Name: Tim van den Berg / Session Kat Photography
Website: www.sessionkat.com, h
What do you do?
I am a semi-professional photographer, concentrating in humanity and juxtapostioning
human-situations, youth sports, and natural subjects.
Where can we find your work?
Various coffee shops, nightclubs, and my website: www.sessionkat.com
What inspires you to create and how do you keep motivated when things get tough?
My creativity energy is typically spontaneous. With camera nearby, moments can be captured. I always look with the eye of a camera and many times log ideas and locales for a return visit. When I struggle for inspiration, I have learned to relax and not worry over output. There is always potential to create. Patience and foresight may be the only vehicle sometimes. When the time is right, it will be apparent to capture and complete.
What do you think is more important content/finished product or technique/process?
Content is 90%. Technique chiefly important, but it is the subject that speaks. Technical proficiency is judged. A human expression, and cloud’s pattern is viewed.
Who are some people who influence and/or inspire you?
Edward Hopper. Jim Brandenburg. Clark Little.
If you could be any fictional character who would you be?
A time-traveler.
When do you get your best ideas?
When I see them.
What materials/tools do you use most to create your work?
Nikon 18-200mm lens. Aperture v3 software.
Are you self taught or formally educated? How do you think that has influenced or affected your work?
I’ve taught myself fundamental rules of photography. Trial and error my forte’, which I find forces me to work harder at capturing an effective subject and content. Composition driving the finished product. Know enough to know what to do, and what to not do.
What would your creative work taste like?
The buffet at Fresh Choice.
When you are not creating what do you like to do?

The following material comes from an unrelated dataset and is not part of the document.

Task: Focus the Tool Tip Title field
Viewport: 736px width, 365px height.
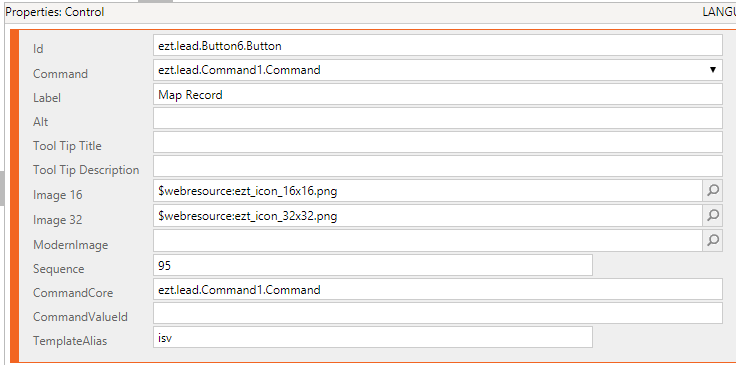Action: pyautogui.click(x=437, y=142)
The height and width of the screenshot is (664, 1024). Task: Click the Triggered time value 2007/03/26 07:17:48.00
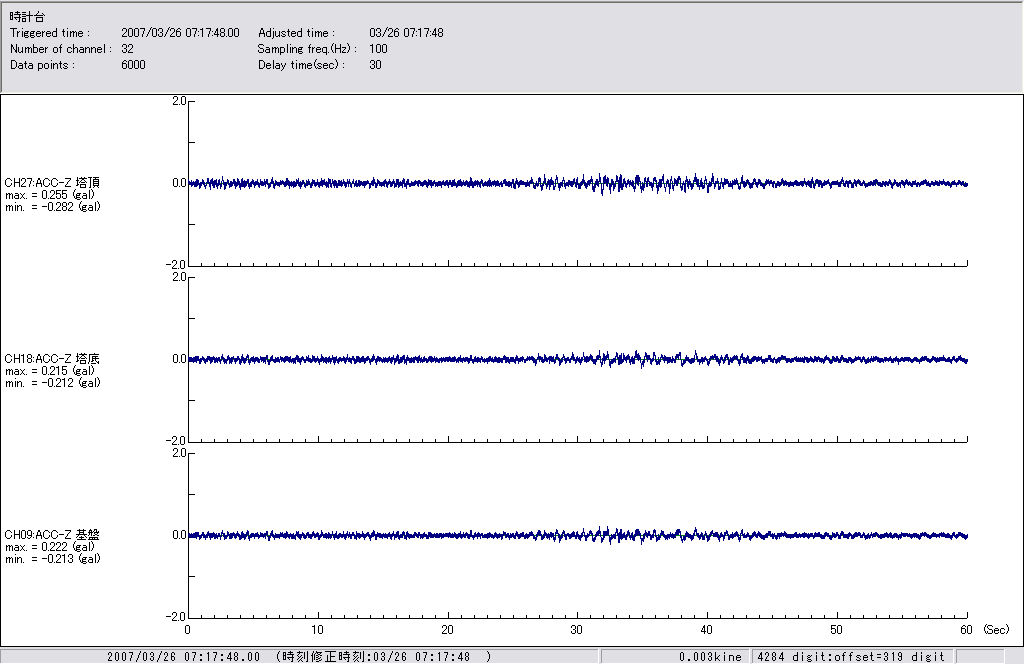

Play with my kids, volunteer at schools, and express sarcasm towards pop culture and contemporary news media.
How did you learn to access your creative talents and gain the confidence to put it out there for everyone to experience?
I’m still learning. Accessing my talents is up to me. It is a choice. It is work. Sometimes easy and impulsive, other times a drudgery. My Facebook fans have built my confidence tremendously as I’m now inspiring people from around the world, between ages of 10 – 100.
What advice would you give others just beginning their creative adventures?
Just do it, and do it some more. Study art from the past. Never throw ANY works away. Give your art to others. Believe in yourself. Love your mistakes.